Oleh: Sri Zulfida, S.Pdi, MA. Dosen STAIN SAR, Mahasiswa Program Doktoral UNJ Penerima Beassiwa LPDP
TANJUNGPINANG, Kepri.info – Dari Penegakan ke Pemulihan: Paradigma Baru Kejaksaan
Dalam narasi besar pembangunan nasional, hukum sering kali dipandang sebagai pagar—sesuatu yang membatasi. Namun, di tangan lembaga yang memiliki visi kenegaraan, hukum dapat menjadi mesin penggerak perubahan. Kejaksaan Agung Republik Indonesia kini tengah menapaki babak baru dalam sejarahnya: dari sekadar penegak hukum yang menindak, menjadi penegak hukum yang memulihkan—baik kerugian negara maupun kepercayaan publik.
Presiden Prabowo Subianto, dalam pernyataannya usai menerima laporan pengembalian keuangan negara dari kasus ekspor CPO (Crude Palm Oil), menyampaikan hal yang menandai arah baru hubungan antara hukum dan pembangunan. Beliau menegaskan bahwa uang hasil pengembalian keuangan negara itu akan digunakan untuk pendanaan pendidikan nasional, termasuk LPDP, serta pengembangan kawasan desa nelayan.
Pernyataan ini mengandung pesan strategis: hukum tidak boleh berhenti di meja sidang.

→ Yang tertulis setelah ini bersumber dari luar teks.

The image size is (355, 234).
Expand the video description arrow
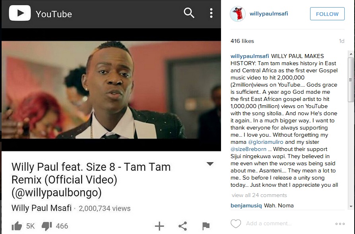point(210,164)
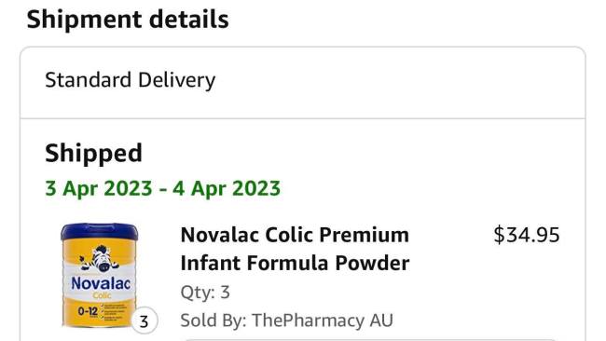Click the Standard Delivery label
This screenshot has width=606, height=341.
(x=131, y=80)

Hukum harus kembali ke masyarakat, menjadi energi yang menggerakkan bangsa menuju kemandirian ekonomi dan keadilan sosial. Di sinilah Kejaksaan Agung tampil bukan sekadar penuntut umum, tetapi lokomotif pemulihan ekonomi bangsa.
Meneguhkan Peran Hukum sebagai Alat Pembangunan
Dalam konsepsi hukum pembangunan yang dirintis Prof. Mochtar Kusumaatmadja, hukum adalah sarana pembaharuan masyarakat. Pandangan ini kini menemukan bentuk konkretnya dalam praktik Kejaksaan Agung. Dengan mengembalikan kerugian negara dari berbagai kasus korupsi, Kejaksaan telah menghidupkan kembali fungsi hukum sebagai alat pembangunan nasional.
Kita menyaksikan bagaimana hasil kerja keras Kejaksaan di bawah kepemimpinan Jaksa Agung ST Burhanuddin telah menghasilkan capaian luar biasa: triliunan rupiah dikembalikan ke kas negara dari perkara besar seperti BLBI, Asabri, Jiwasraya, dan ekspor CPO. Tidak berlebihan jika publik menilai Kejaksaan saat ini bukan hanya “penjaga hukum”, tetapi juga penjaga ekonomi bangsa.
Sebagaimana ditegaskan oleh Jaksa Agung dalam berbagai kesempatan, penegakan hukum yang sejati bukan hanya menghukum pelaku, tetapi memulihkan hak-hak negara dan rakyat. Paradigma ini menggugah kesadaran bahwa penegakan hukum harus melampaui dimensi retributif (pembalasan), menuju dimensi restitutif (pemulihan).
Kejaksaan sebagai Lokomotif Pemulihan Ekonomi
Istilah “lokomotif pemulihan ekonomi” bukan sekadar retorika. Ia lahir dari realitas konkret di lapangan. Ketika Kejaksaan berhasil mengembalikan aset negara dari hasil kejahatan korupsi, maka efeknya langsung terasa pada kestabilan fiskal dan kepercayaan publik.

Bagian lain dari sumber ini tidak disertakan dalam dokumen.